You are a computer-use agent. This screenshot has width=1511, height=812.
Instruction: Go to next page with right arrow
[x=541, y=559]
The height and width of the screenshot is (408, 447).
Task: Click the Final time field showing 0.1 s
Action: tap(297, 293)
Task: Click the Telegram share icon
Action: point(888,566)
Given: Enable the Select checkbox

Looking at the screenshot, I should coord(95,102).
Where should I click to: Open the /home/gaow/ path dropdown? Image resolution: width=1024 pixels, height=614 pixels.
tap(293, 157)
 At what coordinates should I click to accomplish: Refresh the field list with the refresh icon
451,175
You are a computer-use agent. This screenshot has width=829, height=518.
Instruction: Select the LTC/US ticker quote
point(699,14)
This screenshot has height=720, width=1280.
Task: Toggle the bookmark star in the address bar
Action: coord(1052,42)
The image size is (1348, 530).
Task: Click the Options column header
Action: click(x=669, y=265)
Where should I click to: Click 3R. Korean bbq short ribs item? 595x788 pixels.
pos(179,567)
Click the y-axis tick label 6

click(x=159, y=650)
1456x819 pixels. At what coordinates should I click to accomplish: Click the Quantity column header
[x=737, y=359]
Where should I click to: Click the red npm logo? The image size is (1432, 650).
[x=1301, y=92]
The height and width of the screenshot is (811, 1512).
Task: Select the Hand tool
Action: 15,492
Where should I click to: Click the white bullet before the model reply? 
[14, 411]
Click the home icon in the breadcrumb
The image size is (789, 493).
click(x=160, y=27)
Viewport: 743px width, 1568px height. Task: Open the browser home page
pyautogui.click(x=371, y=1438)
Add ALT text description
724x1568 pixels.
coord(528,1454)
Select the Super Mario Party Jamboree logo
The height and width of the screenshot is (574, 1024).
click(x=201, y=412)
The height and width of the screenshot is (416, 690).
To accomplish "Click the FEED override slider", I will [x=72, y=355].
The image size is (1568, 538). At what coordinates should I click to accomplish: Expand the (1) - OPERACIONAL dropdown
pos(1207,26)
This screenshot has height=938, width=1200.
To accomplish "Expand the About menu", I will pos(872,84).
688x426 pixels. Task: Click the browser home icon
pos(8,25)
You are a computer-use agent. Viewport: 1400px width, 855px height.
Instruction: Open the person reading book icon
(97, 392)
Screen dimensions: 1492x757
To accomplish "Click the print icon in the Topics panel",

══════════

WHAT THE TASK ASKS: Rewrite all of the records above, switching each occurrence of "computer-use agent" to "desktop automation agent" and leaving every other line and character unchanged.

REPLY TO THE TASK:
You are a desktop automation agent. This screenshot has width=1511, height=812.
Instruction: Go to next page with right arrow
[x=541, y=559]
The height and width of the screenshot is (408, 447).
Task: Click the Final time field showing 0.1 s
Action: tap(297, 293)
Task: Click the Telegram share icon
Action: point(888,566)
Given: Enable the Select checkbox

Looking at the screenshot, I should coord(95,102).
Where should I click to: Open the /home/gaow/ path dropdown? Image resolution: width=1024 pixels, height=614 pixels.
tap(293, 157)
 At what coordinates should I click to accomplish: Refresh the field list with the refresh icon
451,175
You are a desktop automation agent. This screenshot has width=829, height=518.
Instruction: Select the LTC/US ticker quote
point(699,14)
This screenshot has height=720, width=1280.
Task: Toggle the bookmark star in the address bar
Action: coord(1052,42)
The image size is (1348, 530).
Task: Click the Options column header
Action: click(x=669, y=265)
Where should I click to: Click 3R. Korean bbq short ribs item? 595x788 pixels.
pos(179,567)
Click the y-axis tick label 6

click(x=159, y=650)
1456x819 pixels. At what coordinates should I click to accomplish: Click the Quantity column header
[x=737, y=359]
Where should I click to: Click the red npm logo? The image size is (1432, 650).
[x=1301, y=92]
The height and width of the screenshot is (811, 1512).
Task: Select the Hand tool
Action: 15,492
Where should I click to: Click the white bullet before the model reply? 
[14, 411]
Click the home icon in the breadcrumb
The image size is (789, 493).
click(x=160, y=27)
Viewport: 743px width, 1568px height. Task: Open the browser home page
pyautogui.click(x=371, y=1438)
Add ALT text description
724x1568 pixels.
coord(528,1454)
Select the Super Mario Party Jamboree logo
The height and width of the screenshot is (574, 1024).
click(x=201, y=412)
The height and width of the screenshot is (416, 690).
To accomplish "Click the FEED override slider", I will [x=72, y=355].
The image size is (1568, 538). At what coordinates should I click to accomplish: Expand the (1) - OPERACIONAL dropdown
pos(1207,26)
This screenshot has height=938, width=1200.
To accomplish "Expand the About menu", I will pos(872,84).
688x426 pixels. Task: Click the browser home icon
pos(8,25)
You are a desktop automation agent. Viewport: 1400px width, 855px height.
Instruction: Open the person reading book icon
(97, 392)
Screen dimensions: 1492x757
To accomplish "Click the print icon in the Topics panel",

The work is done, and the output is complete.